Ia menjelaskan bahwa di dalam Stranas Kelanjutusiaan mencakup beberapa aspek, salah satunya pendidikan. Ada dua arah kebijakan pendidikan terkait kelanjutusiaan, yaitu mengembangkan pendidikan dan keterampilan sepanjang hayat bagi lansia, dan meningkatkan pemahaman masyarakat terhadap isu kelanjutusiaan.
Menurut Ponco, pendidikan kelanjutusiaan perlu dilakukan sejak dini. Artinya, baik melalui pendidikan formal ataupun nonformal, generasi muda harus mulai dipersiapkan menjadi lansia yang mandiri dan bermartabat, siap secara ekonomi, sosial, maupun mental.
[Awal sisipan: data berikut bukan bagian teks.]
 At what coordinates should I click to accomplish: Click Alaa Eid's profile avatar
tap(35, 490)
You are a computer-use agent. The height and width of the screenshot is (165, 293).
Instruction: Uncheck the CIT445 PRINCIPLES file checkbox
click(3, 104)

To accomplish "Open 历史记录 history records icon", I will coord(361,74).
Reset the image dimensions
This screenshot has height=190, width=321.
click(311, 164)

“Kita juga perlu me-mainstreaming-kan isu kelanjutusiaan dalam kurikulum pendidikan sehingga semua pihak bisa peduli kepada lansia dan orang tua,” tutur Ponco.
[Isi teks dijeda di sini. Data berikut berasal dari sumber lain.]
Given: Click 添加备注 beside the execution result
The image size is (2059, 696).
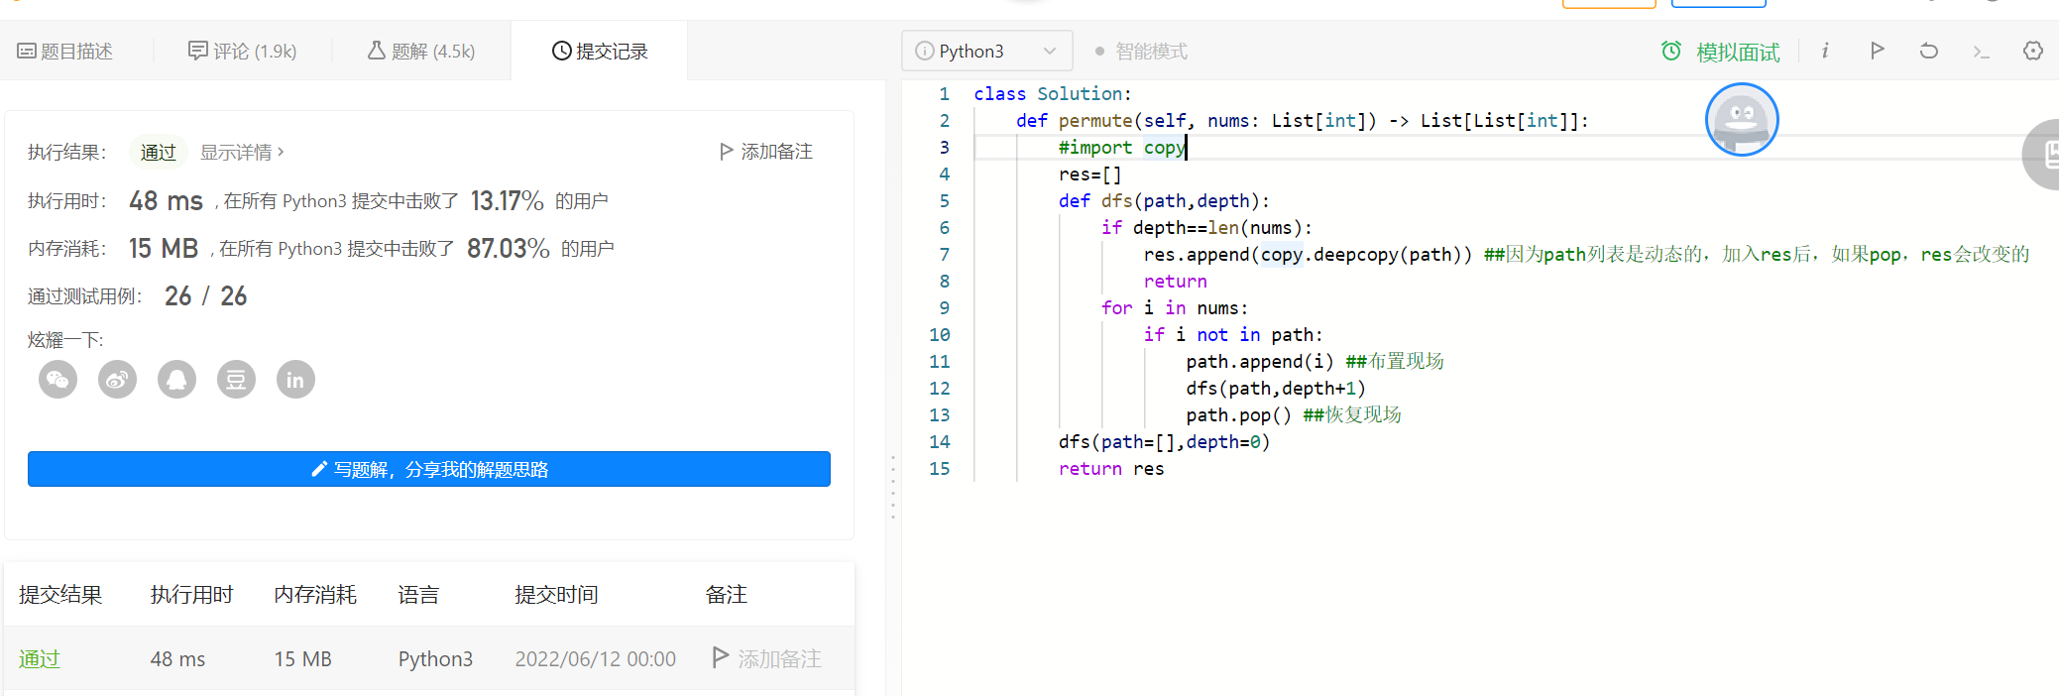Looking at the screenshot, I should coord(766,152).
Senada, Koordinator Fungsi Penilaian Direktorat Pendidikan Masyarakat dan Pendidikan Khusus Kemendikbud Aswin Wihdiyanto juga mengungkap pentingnya mempersiapkan peserta didik dengan sebaik-baiknya agar bisa memasuki usia lanjut yang lebih baik.
“Amanat Perpres bukan hanya memberikan pendidikan bagi lansia, tapi bagaimana mempersiapkan sejak dini. Pendidikan pada prinsipnya baik sejak PAUD maupun hingga lanjut usia adalah untuk mempersiapkan masa lansia yang bermartabat. Pendidikan bisa dilakukan kapanpun dan di manapun,” papar Aswin.
Ie menuturkan bahwa ada beberapa tantangan diantaranya yaitu persentase buta aksara usia 15-59 tahun secara nasional mencapai 1,93 persen atau di atas 3,2 juta orang. Angka putus sekolah juga relatif besar karena disebabkan faktor geografi, ekonomi, kesadaran orang tua, pengaruh lingkungan, dan juga profesi.
“Ini yang perlu kita antisipasi. Kita tahu, Angka Partisipasi Kasar (APK) peserta didik penyandang disabilitas juga masih relatif kecil yaitu 14,05% sehingga menjadi tantangan bagaimana mempersiapkan mereka saat nanti usia lanjut,” cetusnya.
Kemendikbudristek, terang Aswin, telah memiliki pendidikan inklusif yang memberikan kesempatan kepada mereka yang memiliki keterbatasan untuk bisa mengakses pendidikan. Ada juga pendidikan kesetaraan bagi semua orang yang tidak memiliki kesempatan mengejar pendidikan di sekolah formal.
Lebih lanjut, pendidikan berkelanjutan diharapkan bisa memberikan kesempatan belajar bagi orang dewasa untuk meningkatkan kemampuan tanpa adanya batasan usia dan ruang atau dengan kata lain pendidikan sepanjang hayat.
“Pada dasarnya pendidikan sudah mengakomodir kategori usia per-jenjang pendidikan. Tantangannya adalah memang mengintegrasikan kelanjutusiaan ini. Kita akan mempersiapkan skema alternatif yang lebih terintegrasi seperti pendidikan paket A, B, C, dengan memastikan sasaran lansia yang lebih matang,” paparnya.
Di akhir, Asdep Ponco menegaskan bahwa perlu ada kolaborasi terkait pendidikan kelanjutusiaan antara Kemendikbudristek dan K/L lain. Adapun K/L yang terkait yaitu diantaranya Bappenas, Kemenkes, BKKBN, Kemensos, Kemendikbudristek, DJSN.